***** Source *****
February 7, 2018 | Feature | Volume 22 Issue 04
Donita Wiebe-Neufeld, Alberta Correspondent
Within Mennonite denominations, the closure of churches is also a reality that requires acknowledgement and careful planning, so that their legacy might be a blessing. (Photo: © istock.com/hal990)

Every living thing eventually dies, including churches. Just as people who do not plan for death may complicate things for their families, churches that do not plan for eventual closure can leave a mess for congregants and their surrounding communities.

A ‘stolen’ legacy
The story of the Pineridge Christian Fellowship is complicated and still somewhat painful for some past members. It was founded in 1978 as an outreach of the First and Foothills Mennonite congregations in Calgary, and many people put effort into establishing the church. In 2000, due to theological differences with the then Conference of Mennonites in Alberta, it withdrew from the denomination.

Internal conflicts, and the resignation and sudden death of Pastor Ken Karlensig in 2003, left a hole in leadership, and many people left. A church member took over. With the Fellowship dissolving, he began renting out the facility. A few years ago, some original members of the church, wondering about the legality of the arrangements, began investigating the possibility that the building could be turned over to another Mennonite group. When the group was unwilling to take the matter to court, it was dropped. Currently, two different church groups are renting the building.

When asked why this story still matters, Marvin Baergen, a charter member of the church who left in 2000, says, “It feels like a legacy has been stolen.”

Arnold Neufeld, who left Pineridge in 2005, says he is “grateful that there are two congregations still using the facility; that it was not sold and used as a bar.”

The Pineridge story may serve as a helpful prod to encourage others to plan ahead for the possibility of sudden changes or the closures of their congregations.

Steps for dying well
In a 2012 “Guide to closing a church,” the Canadian Baptists of Ontario and Quebec acknowledge that churches have a finite lifespan. “While we know that the church of Jesus Christ will last, it does not mean that every congregation will last. Scripture records some remarkable local churches that history tells us no longer exist. The church of Jesus Christ is not an organization, it is a living organism: the body of Christ. Organisms do not live forever; they are born, mature, and [most often] procreate and eventually die.”

Within Mennonite denominations, the closure of churches is also a reality that requires acknowledgement and careful planning, so that their legacy may be a blessing. In the 2002 book, Ending With Hope, William Chris Hobgood writes that the question dying congregations should ask themselves is: “Because dying may be a normal part of our life, how should we go about doing it most faithfully?”
***** Data provided *****
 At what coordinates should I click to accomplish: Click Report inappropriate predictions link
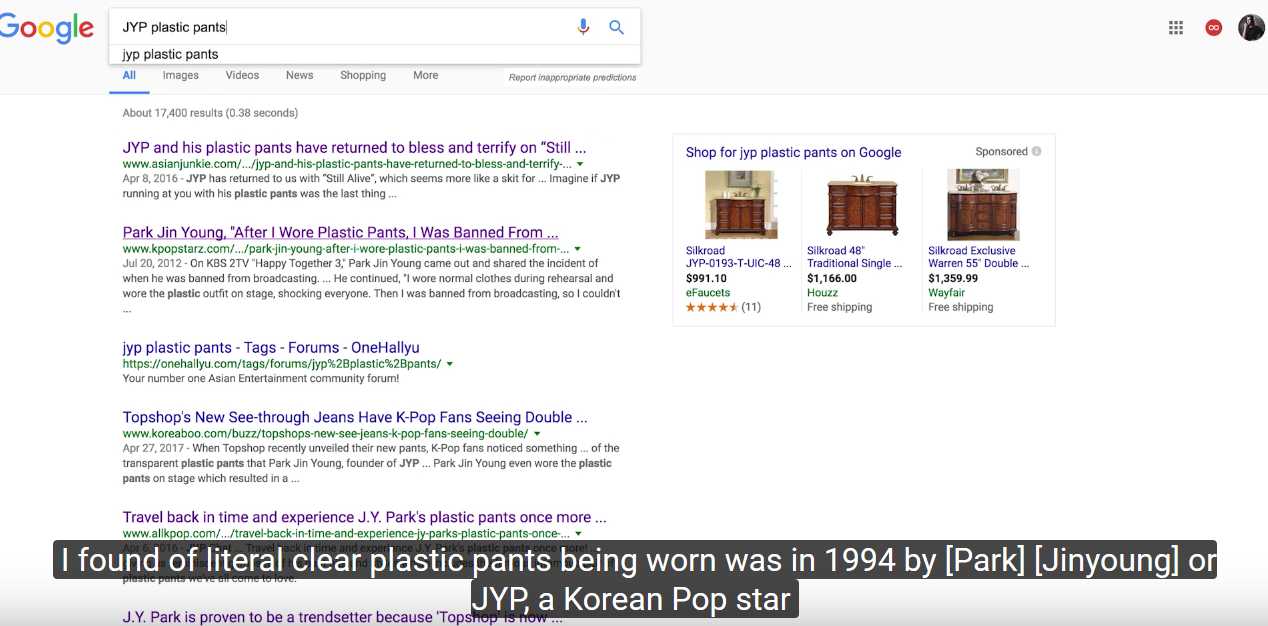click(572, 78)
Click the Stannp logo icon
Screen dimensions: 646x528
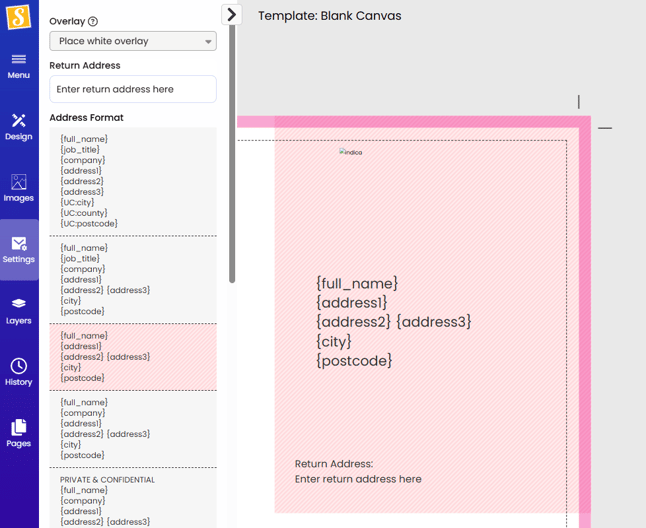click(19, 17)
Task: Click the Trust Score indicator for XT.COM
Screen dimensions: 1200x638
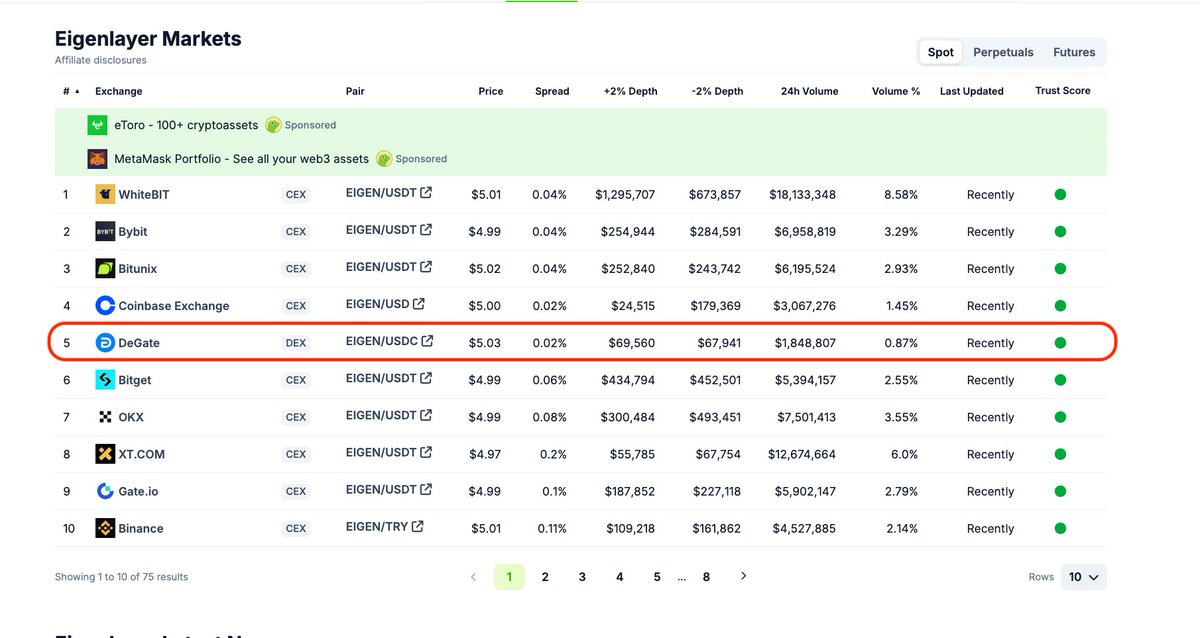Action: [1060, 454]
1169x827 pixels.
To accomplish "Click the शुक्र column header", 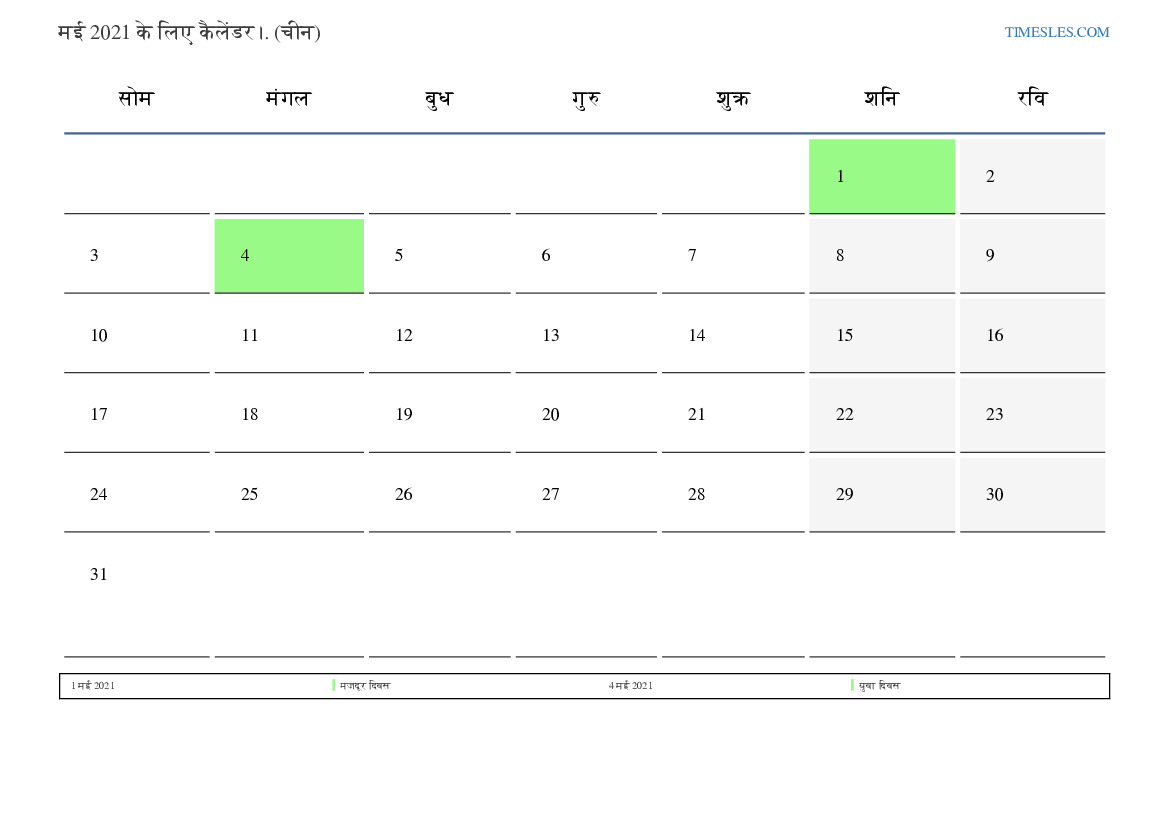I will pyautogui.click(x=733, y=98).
*****
***** Data provided *****
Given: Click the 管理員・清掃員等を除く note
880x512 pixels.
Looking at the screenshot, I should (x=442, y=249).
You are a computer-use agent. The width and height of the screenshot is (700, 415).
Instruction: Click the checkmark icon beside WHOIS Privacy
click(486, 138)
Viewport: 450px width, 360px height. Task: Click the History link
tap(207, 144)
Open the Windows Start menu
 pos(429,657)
*****
Written problem A
In the church-closure article, what year was the Pineridge Christian Fellowship founded?
Written problem B
Repeat everything in the church-closure article from "When asked why" down to "of their congregations.".
Written problem C
List every person named in the church-closure article.

Complete answer A
1978

Complete answer B
When asked why this story still matters, Marvin Baergen, a charter member of the church who left in 2000, says, “It feels like a legacy has been stolen.”

Arnold Neufeld, who left Pineridge in 2005, says he is “grateful that there are two congregations still using the facility; that it was not sold and used as a bar.”

The Pineridge story may serve as a helpful prod to encourage others to plan ahead for the possibility of sudden changes or the closures of their congregations.

Complete answer C
Donita Wiebe-Neufeld
Ken Karlensig
Marvin Baergen
Arnold Neufeld
William Chris Hobgood